Our JJ goes from 6 th kyu to 1st and then on to black. I left off wearing 2nd kyu and am now starting to work towards my 1st. I am damn well going to wear the black before I get too old to stagger onto the training mat. But that is in the future. Today, right here, right now, I promise myself a promise of tomorrow and I feel good, because I am writing this having just finished my exercise minutes of today. I’m still fat but I am a fitter fat. And I think just a little bit also a slimmer fatty. And a much happier one.
5 minutes folks. Right here, right now. And a promise of tomorrow.

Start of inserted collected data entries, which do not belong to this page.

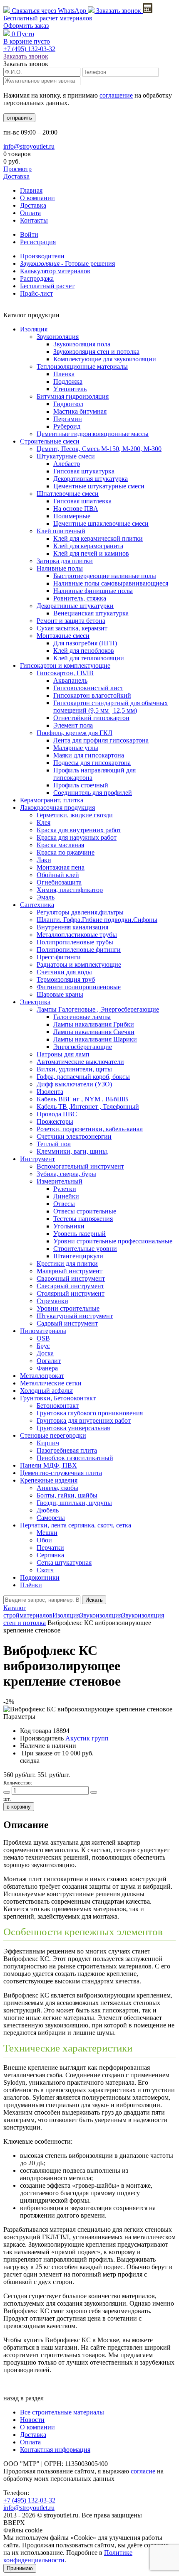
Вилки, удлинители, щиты (74, 1069)
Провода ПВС (57, 1114)
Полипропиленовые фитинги (79, 949)
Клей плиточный (61, 530)
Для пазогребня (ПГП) (85, 643)
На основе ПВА (75, 508)
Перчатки (50, 1547)
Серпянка (50, 1555)
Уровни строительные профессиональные (112, 1241)
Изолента (50, 1091)
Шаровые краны (60, 994)
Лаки (44, 859)
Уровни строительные (68, 1308)
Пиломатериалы (43, 1330)
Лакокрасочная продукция (57, 807)
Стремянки (52, 1300)
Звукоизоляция (58, 336)
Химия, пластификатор (70, 889)
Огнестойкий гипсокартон (91, 717)
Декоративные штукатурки (75, 605)
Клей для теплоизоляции (88, 658)
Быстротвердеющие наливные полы (104, 575)
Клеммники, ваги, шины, (73, 1151)
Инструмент (37, 1158)
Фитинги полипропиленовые (79, 986)
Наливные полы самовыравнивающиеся (110, 583)
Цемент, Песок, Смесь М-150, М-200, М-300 (99, 448)
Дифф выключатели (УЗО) (74, 1084)
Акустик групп (87, 1738)
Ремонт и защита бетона (71, 620)
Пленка (64, 373)
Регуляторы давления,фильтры (80, 912)
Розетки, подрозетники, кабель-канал (90, 1128)
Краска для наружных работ (77, 837)
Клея (43, 822)
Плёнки (31, 1584)
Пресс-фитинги (59, 957)
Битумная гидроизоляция (73, 396)
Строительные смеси (50, 441)
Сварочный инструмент (71, 1278)
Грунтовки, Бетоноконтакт (58, 1398)
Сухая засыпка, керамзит (72, 628)
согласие (143, 2471)
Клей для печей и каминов (91, 553)
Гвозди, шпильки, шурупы (74, 1502)
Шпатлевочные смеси (68, 493)
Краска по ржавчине (65, 852)
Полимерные (71, 516)
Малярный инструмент (69, 1271)
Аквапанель (70, 680)
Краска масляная (60, 844)
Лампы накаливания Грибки (93, 1024)
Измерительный (59, 1181)
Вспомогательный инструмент (80, 1166)
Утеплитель (70, 388)
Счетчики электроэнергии (74, 1136)
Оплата (30, 212)
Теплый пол (54, 1143)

I’ve changed the app now to doing 45 sec sets instead of 30 and some days I do more than one round. I’m not at the top of the mountain, I don’t even think about that mountain, because that is just daunting. I just think about the next step. Today, right here, right now, and the promise of tomorrow.
Love. Lots of it.
Well, thank you very much. I always find it a bit iffy writing in my second language. Particularly since I know I am a certified rambler. And this was very private to me. Knowing that someone actually bothers to both read and respond means more to me than I can say.
I read every single word. And I Thank you!
-S
I discovered your blog not long ago- so I have a lot of catching up to do….!
Especially these wise words impressed me:
‘ No one cares about what you “intended” to do. They only care about what you DO.’
You are so right!
I recently watched a You Tube Video of a panel with you and Norman where you said:’It’s a lifetime’s work bringing Norman to quit smoking.’
I know it’s hard work but keep it up!
I intend to!
Oh, Yes. Please do. He seems to be such a good man and we want to keep him around.
I watched my grandmother die of smokers syndrome. It took her two years of agony to die. Both my parents were smoking but has since stopped. I’ve never touched tobacco and I never will. I hate those things. Sneaky little killers that they are.
I didn’t get to read this for my New Years resolution, and of course what happened, another resolution broke. I started reading your wonderful writings about two months ago and love it such an inspiration. So now not only do I have my code word ready, but I have this blog printed out and on my refrigerator. No more smoking for this girl!! And I am losing that weight, Gym ready! Thank you so much, Keep up your writing!!
I will… and thanks!
i am just reading alot of these for the first time, so well spoken! its truly about what you actually do not what you havent done yet. love u always Sean
Yep!
yea, my resolve is to write my first book and im well on my way already! goal is to have it finished by my bday on Jan. 4th 🙂
Congratulations!!
thank you! im so excited about it..any way i could share a tidbit with ya without it being in the public eye so people dont try and steal my material? sorry im just so stoked and on fire about this book…get your tissues ready peeps
I have never believed in New Years resolutions. We have 365 days a year to choose to make a change. Everyday we wake up is an opportunity to fix something or change something or start something new.